PROBLEM DESCRIPTION: Line by line, copy the data below exactly.

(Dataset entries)

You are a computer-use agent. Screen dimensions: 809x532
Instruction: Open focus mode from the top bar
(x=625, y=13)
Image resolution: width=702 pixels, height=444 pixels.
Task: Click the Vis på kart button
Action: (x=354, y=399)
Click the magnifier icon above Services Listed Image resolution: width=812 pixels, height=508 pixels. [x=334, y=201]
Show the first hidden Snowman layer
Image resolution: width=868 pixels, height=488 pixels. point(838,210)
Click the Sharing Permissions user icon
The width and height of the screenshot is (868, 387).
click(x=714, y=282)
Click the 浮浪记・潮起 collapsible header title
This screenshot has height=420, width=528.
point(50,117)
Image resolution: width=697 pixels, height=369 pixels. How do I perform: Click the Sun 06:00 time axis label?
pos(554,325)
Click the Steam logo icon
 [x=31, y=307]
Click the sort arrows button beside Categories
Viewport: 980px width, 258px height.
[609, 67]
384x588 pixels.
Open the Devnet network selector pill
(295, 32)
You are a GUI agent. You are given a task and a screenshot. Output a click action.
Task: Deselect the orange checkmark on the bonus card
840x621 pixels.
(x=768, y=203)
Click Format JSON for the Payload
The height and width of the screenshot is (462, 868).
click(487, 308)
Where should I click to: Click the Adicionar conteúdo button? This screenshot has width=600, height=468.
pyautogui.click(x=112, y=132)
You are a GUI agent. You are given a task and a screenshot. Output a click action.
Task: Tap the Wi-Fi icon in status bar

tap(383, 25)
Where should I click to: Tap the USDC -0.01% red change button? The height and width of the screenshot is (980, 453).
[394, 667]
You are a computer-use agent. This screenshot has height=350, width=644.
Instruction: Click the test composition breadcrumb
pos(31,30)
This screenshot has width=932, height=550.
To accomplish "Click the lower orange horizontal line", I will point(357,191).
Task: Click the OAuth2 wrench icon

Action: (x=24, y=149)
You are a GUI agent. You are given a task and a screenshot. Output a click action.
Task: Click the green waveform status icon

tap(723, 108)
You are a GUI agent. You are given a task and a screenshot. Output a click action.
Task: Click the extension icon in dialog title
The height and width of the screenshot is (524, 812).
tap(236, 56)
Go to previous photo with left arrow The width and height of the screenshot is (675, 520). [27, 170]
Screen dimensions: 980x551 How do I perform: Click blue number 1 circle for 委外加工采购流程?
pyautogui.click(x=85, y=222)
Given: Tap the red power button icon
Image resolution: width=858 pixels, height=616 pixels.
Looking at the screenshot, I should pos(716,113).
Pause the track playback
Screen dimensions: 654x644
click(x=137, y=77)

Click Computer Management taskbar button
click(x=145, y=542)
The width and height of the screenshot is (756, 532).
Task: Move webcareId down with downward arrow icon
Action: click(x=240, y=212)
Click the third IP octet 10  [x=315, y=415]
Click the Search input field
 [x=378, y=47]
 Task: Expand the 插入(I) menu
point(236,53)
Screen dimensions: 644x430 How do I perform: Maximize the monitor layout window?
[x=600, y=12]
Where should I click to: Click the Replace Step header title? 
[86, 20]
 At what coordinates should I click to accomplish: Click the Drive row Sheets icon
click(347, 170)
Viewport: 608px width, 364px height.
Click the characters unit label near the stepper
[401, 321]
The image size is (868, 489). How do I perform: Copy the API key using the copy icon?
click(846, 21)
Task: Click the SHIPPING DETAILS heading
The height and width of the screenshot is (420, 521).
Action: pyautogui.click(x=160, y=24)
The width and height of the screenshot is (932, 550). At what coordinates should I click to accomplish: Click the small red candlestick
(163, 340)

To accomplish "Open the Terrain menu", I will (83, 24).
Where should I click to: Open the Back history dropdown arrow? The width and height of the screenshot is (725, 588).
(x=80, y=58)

RESULT OF THIS TASK:
You are a computer-use agent. Screen dimensions: 809x532
Instruction: Open focus mode from the top bar
(x=625, y=13)
Image resolution: width=702 pixels, height=444 pixels.
Task: Click the Vis på kart button
Action: (x=354, y=399)
Click the magnifier icon above Services Listed Image resolution: width=812 pixels, height=508 pixels. [x=334, y=201]
Show the first hidden Snowman layer
Image resolution: width=868 pixels, height=488 pixels. point(838,210)
Click the Sharing Permissions user icon
The width and height of the screenshot is (868, 387).
click(x=714, y=282)
Click the 浮浪记・潮起 collapsible header title
This screenshot has height=420, width=528.
point(50,117)
Image resolution: width=697 pixels, height=369 pixels. How do I perform: Click the Sun 06:00 time axis label?
pos(554,325)
Click the Steam logo icon
 [x=31, y=307]
Click the sort arrows button beside Categories
Viewport: 980px width, 258px height.
[609, 67]
384x588 pixels.
Open the Devnet network selector pill
(295, 32)
You are a GUI agent. You are given a task and a screenshot. Output a click action.
Task: Deselect the orange checkmark on the bonus card
840x621 pixels.
(x=768, y=203)
Click Format JSON for the Payload
The height and width of the screenshot is (462, 868).
click(487, 308)
Where should I click to: Click the Adicionar conteúdo button? This screenshot has width=600, height=468.
pyautogui.click(x=112, y=132)
You are a GUI agent. You are given a task and a screenshot. Output a click action.
Task: Tap the Wi-Fi icon in status bar

tap(383, 25)
Where should I click to: Tap the USDC -0.01% red change button? The height and width of the screenshot is (980, 453).
[394, 667]
You are a computer-use agent. This screenshot has height=350, width=644.
Instruction: Click the test composition breadcrumb
pos(31,30)
This screenshot has width=932, height=550.
To accomplish "Click the lower orange horizontal line", I will point(357,191).
Task: Click the OAuth2 wrench icon

Action: (x=24, y=149)
You are a GUI agent. You are given a task and a screenshot. Output a click action.
Task: Click the green waveform status icon

tap(723, 108)
You are a GUI agent. You are given a task and a screenshot. Output a click action.
Task: Click the extension icon in dialog title
The height and width of the screenshot is (524, 812).
tap(236, 56)
Go to previous photo with left arrow The width and height of the screenshot is (675, 520). [27, 170]
Screen dimensions: 980x551 How do I perform: Click blue number 1 circle for 委外加工采购流程?
pyautogui.click(x=85, y=222)
Given: Tap the red power button icon
Image resolution: width=858 pixels, height=616 pixels.
Looking at the screenshot, I should pos(716,113).
Pause the track playback
Screen dimensions: 654x644
click(x=137, y=77)

Click Computer Management taskbar button
click(x=145, y=542)
The width and height of the screenshot is (756, 532).
Task: Move webcareId down with downward arrow icon
Action: click(x=240, y=212)
Click the third IP octet 10  [x=315, y=415]
Click the Search input field
 [x=378, y=47]
 Task: Expand the 插入(I) menu
point(236,53)
Screen dimensions: 644x430 How do I perform: Maximize the monitor layout window?
[x=600, y=12]
Where should I click to: Click the Replace Step header title? 
[86, 20]
 At what coordinates should I click to accomplish: Click the Drive row Sheets icon
click(347, 170)
Viewport: 608px width, 364px height.
Click the characters unit label near the stepper
[401, 321]
The image size is (868, 489). How do I perform: Copy the API key using the copy icon?
click(846, 21)
Task: Click the SHIPPING DETAILS heading
The height and width of the screenshot is (420, 521).
Action: pyautogui.click(x=160, y=24)
The width and height of the screenshot is (932, 550). At what coordinates should I click to accomplish: Click the small red candlestick
(163, 340)

To accomplish "Open the Terrain menu", I will (83, 24).
Where should I click to: Open the Back history dropdown arrow? The width and height of the screenshot is (725, 588).
(x=80, y=58)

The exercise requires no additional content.